[Task directions]
Copy out the material below line for line, with no changes.

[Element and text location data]
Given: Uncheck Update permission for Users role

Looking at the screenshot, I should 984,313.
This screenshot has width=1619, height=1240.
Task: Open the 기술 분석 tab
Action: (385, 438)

[Reply]
Given: Uncheck Update permission for Users role

Looking at the screenshot, I should 984,313.
This screenshot has width=1619, height=1240.
Task: Open the 기술 분석 tab
Action: (385, 438)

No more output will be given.